EXERCISE DESCRIPTION –
Exactly the lines from the one with "Toggle MODEL space button in status bar" through the end of the records below are needed, minus any pictures.

»»

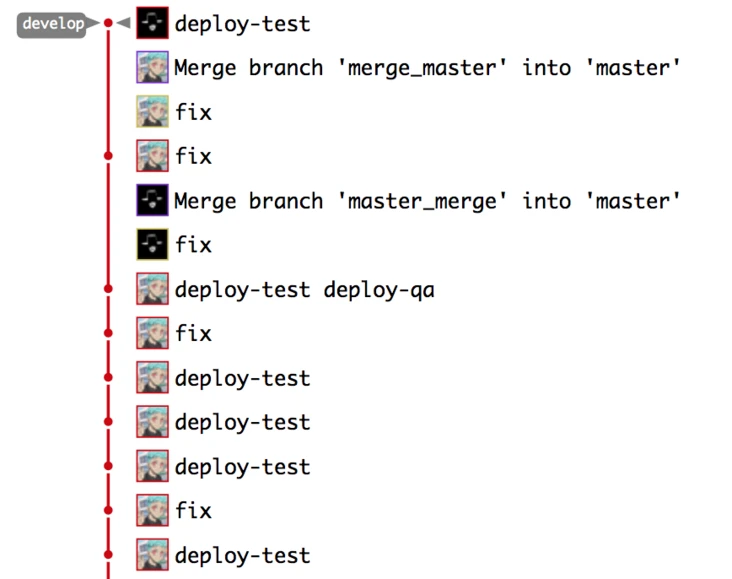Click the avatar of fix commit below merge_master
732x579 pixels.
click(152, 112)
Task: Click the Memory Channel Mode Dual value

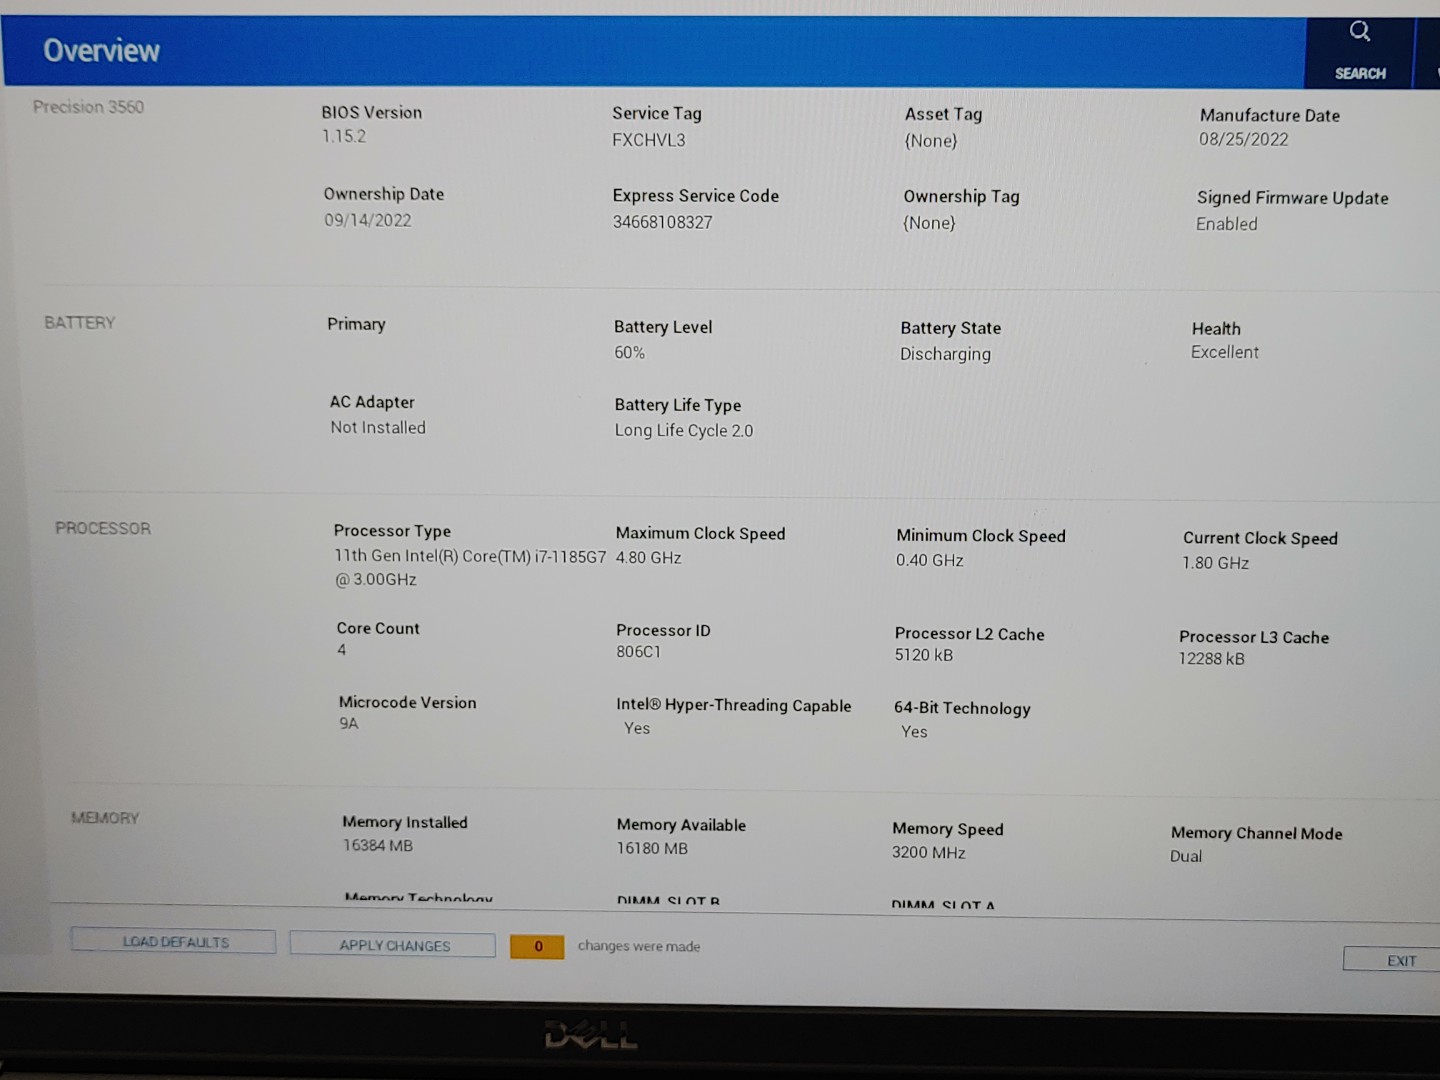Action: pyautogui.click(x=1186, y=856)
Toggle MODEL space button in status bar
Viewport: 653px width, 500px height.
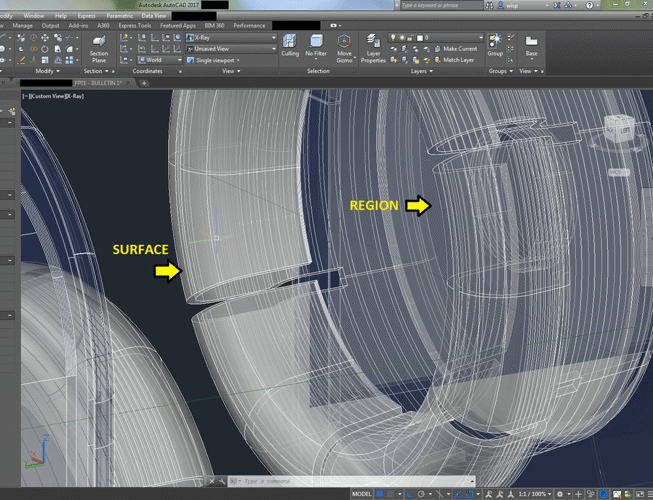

««

YOUR RESPONSE –
Toggle MODEL space button in status bar
Viewport: 653px width, 500px height.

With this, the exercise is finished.